**WORK INSTRUCTION:**
How many lines in the material below contain the string "should"? Case counts, so reply with the number only.

**MATERIAL SHOWN:**
+++

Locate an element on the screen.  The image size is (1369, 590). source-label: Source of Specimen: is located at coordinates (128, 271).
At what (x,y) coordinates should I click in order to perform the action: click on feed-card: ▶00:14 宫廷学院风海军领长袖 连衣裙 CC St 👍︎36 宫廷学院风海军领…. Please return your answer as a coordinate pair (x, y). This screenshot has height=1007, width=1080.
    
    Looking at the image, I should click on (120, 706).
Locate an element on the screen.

+++

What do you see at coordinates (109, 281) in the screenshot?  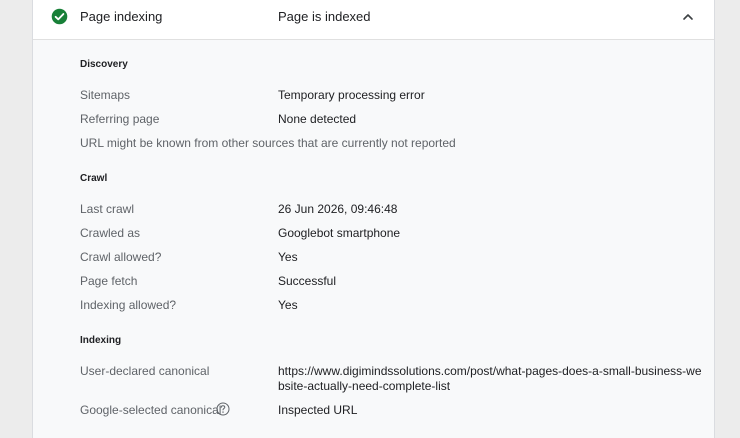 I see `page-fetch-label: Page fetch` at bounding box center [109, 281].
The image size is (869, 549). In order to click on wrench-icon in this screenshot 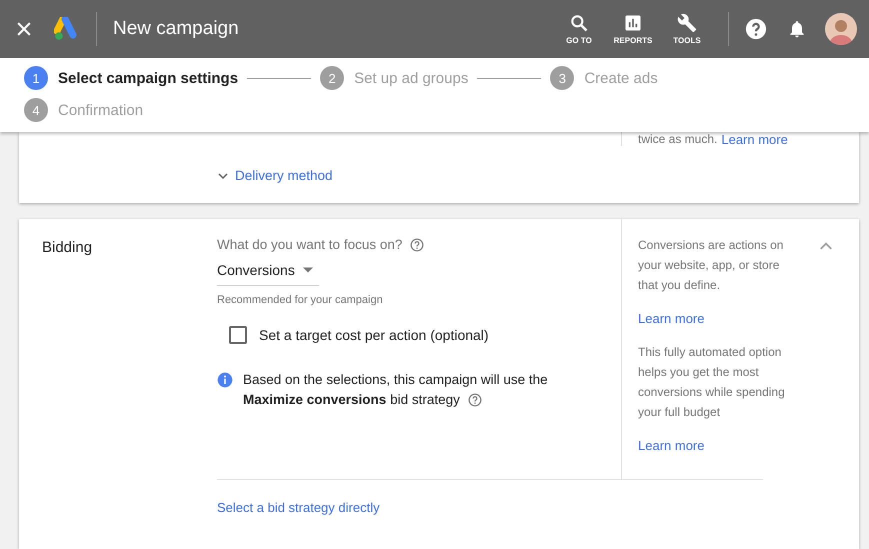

+++

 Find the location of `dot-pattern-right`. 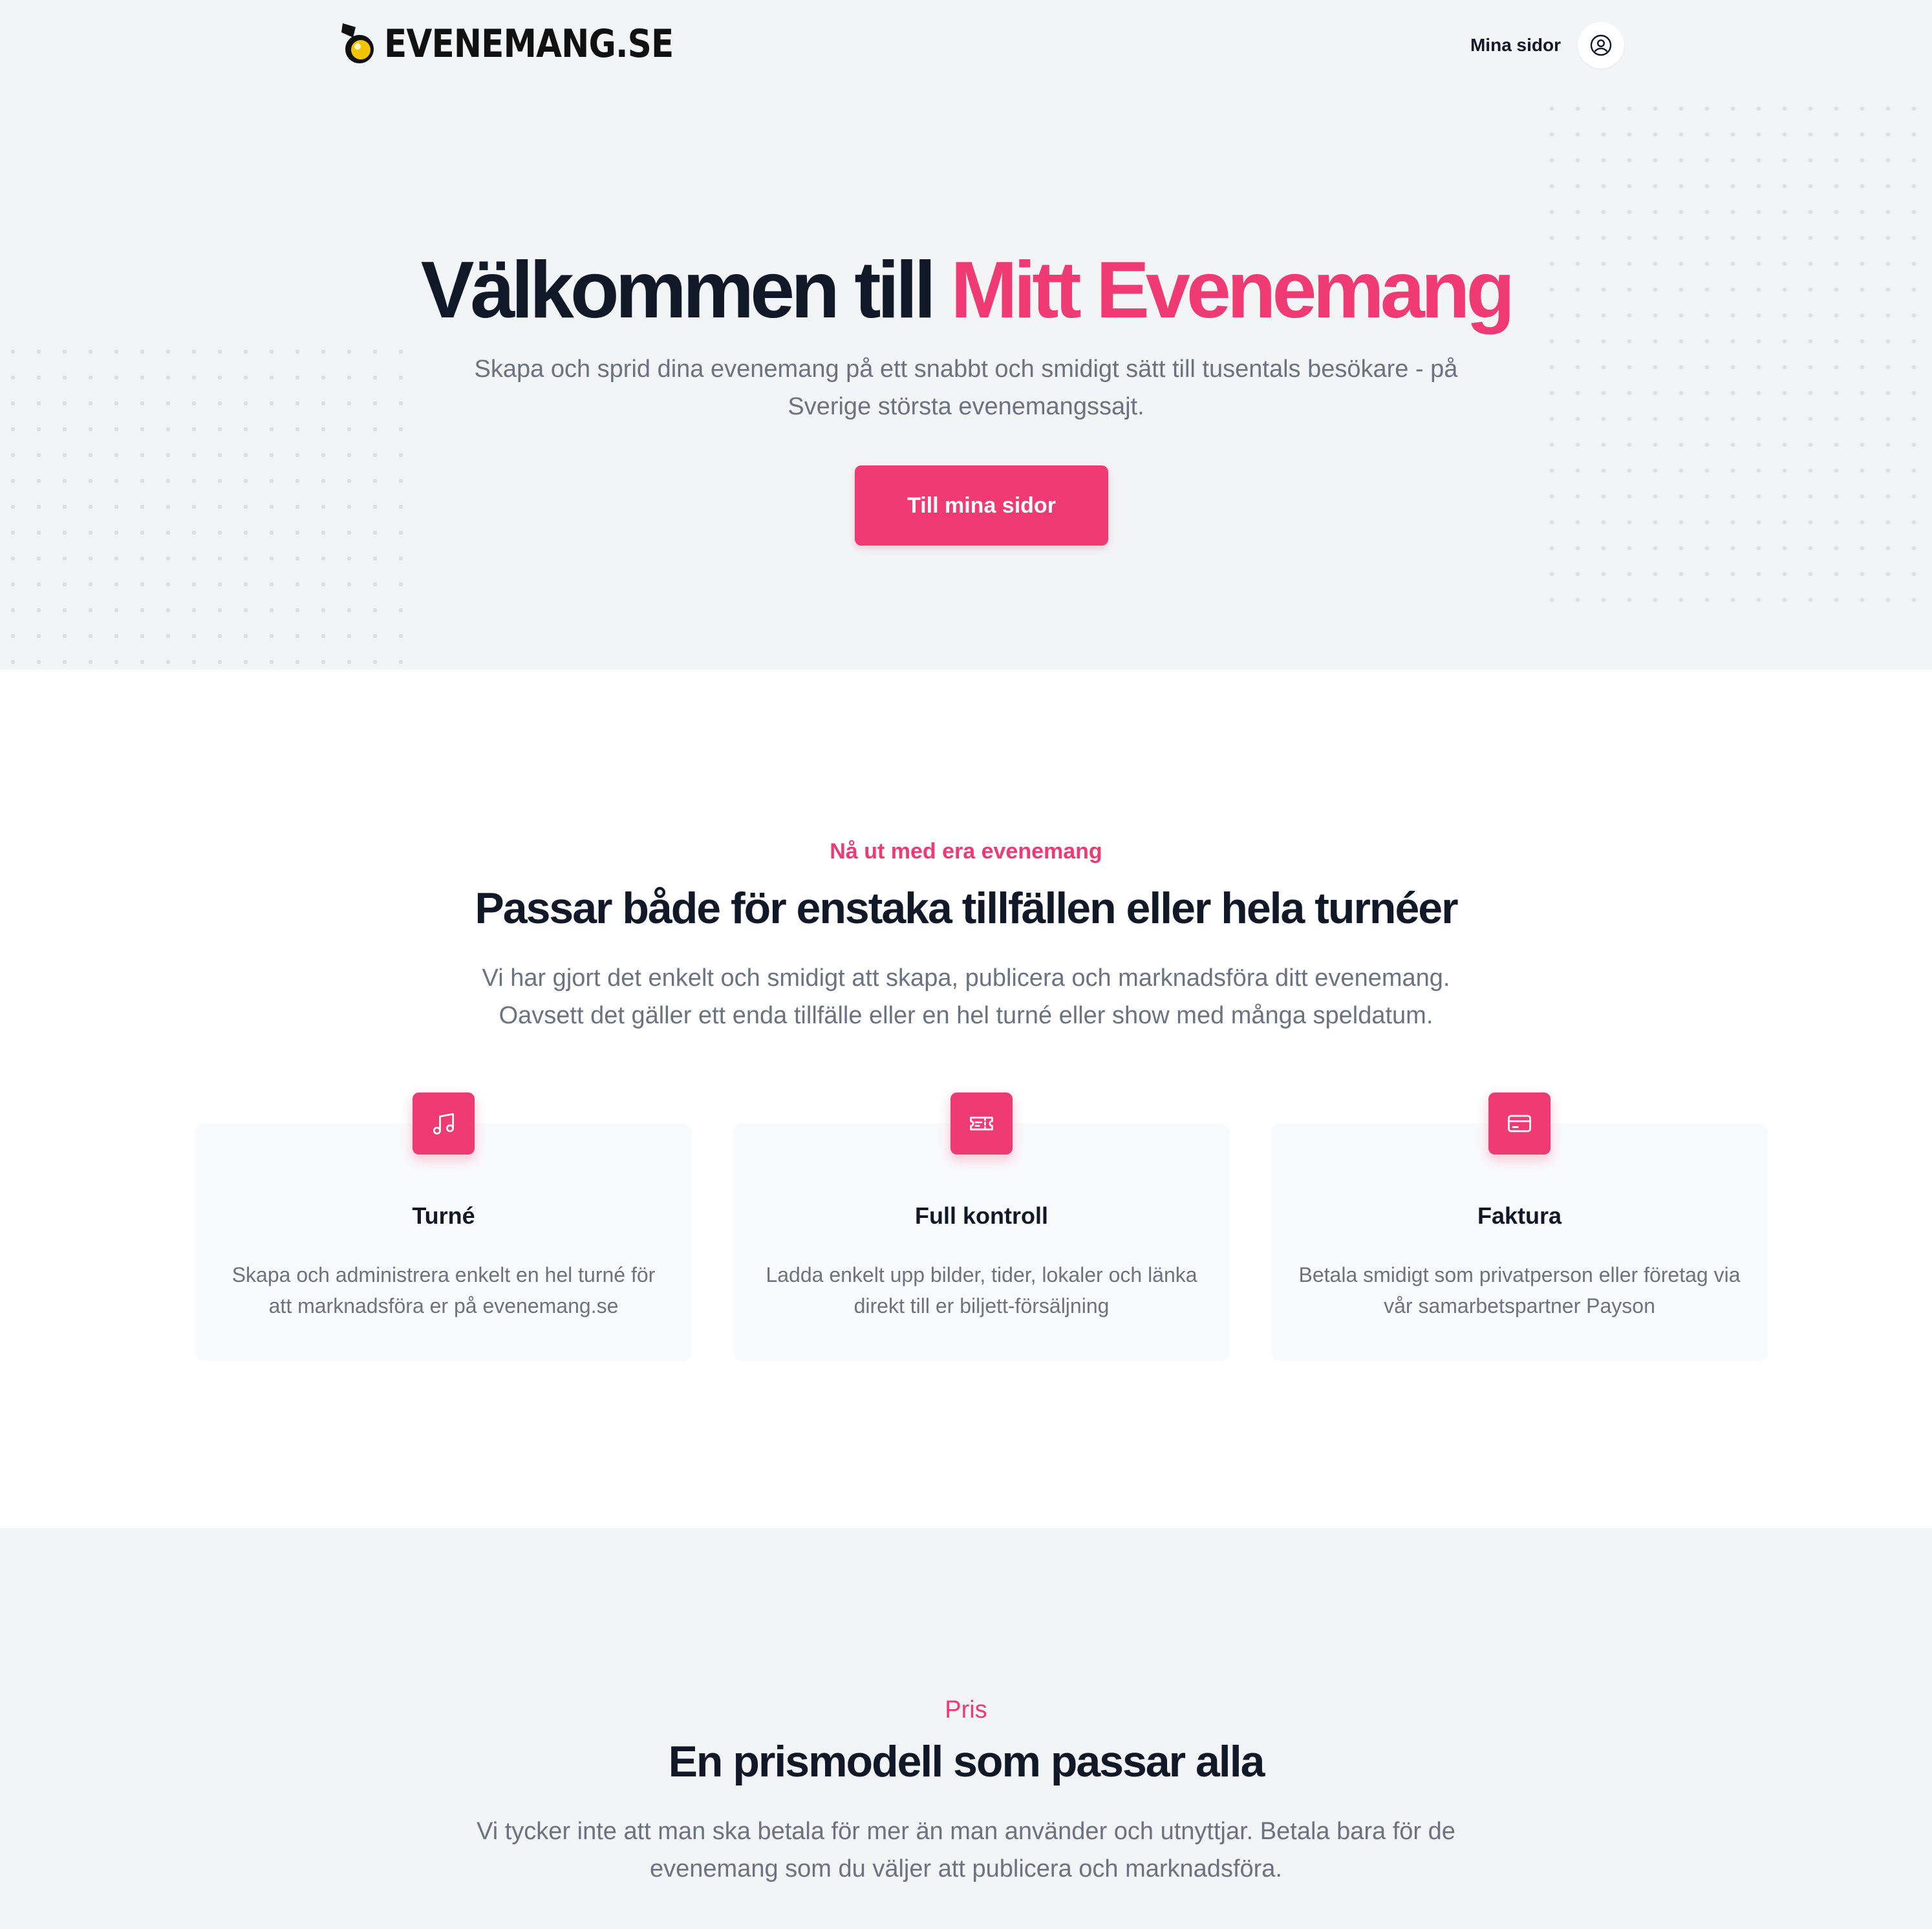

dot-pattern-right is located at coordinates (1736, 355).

+++

**SOLUTION BELOW:**
2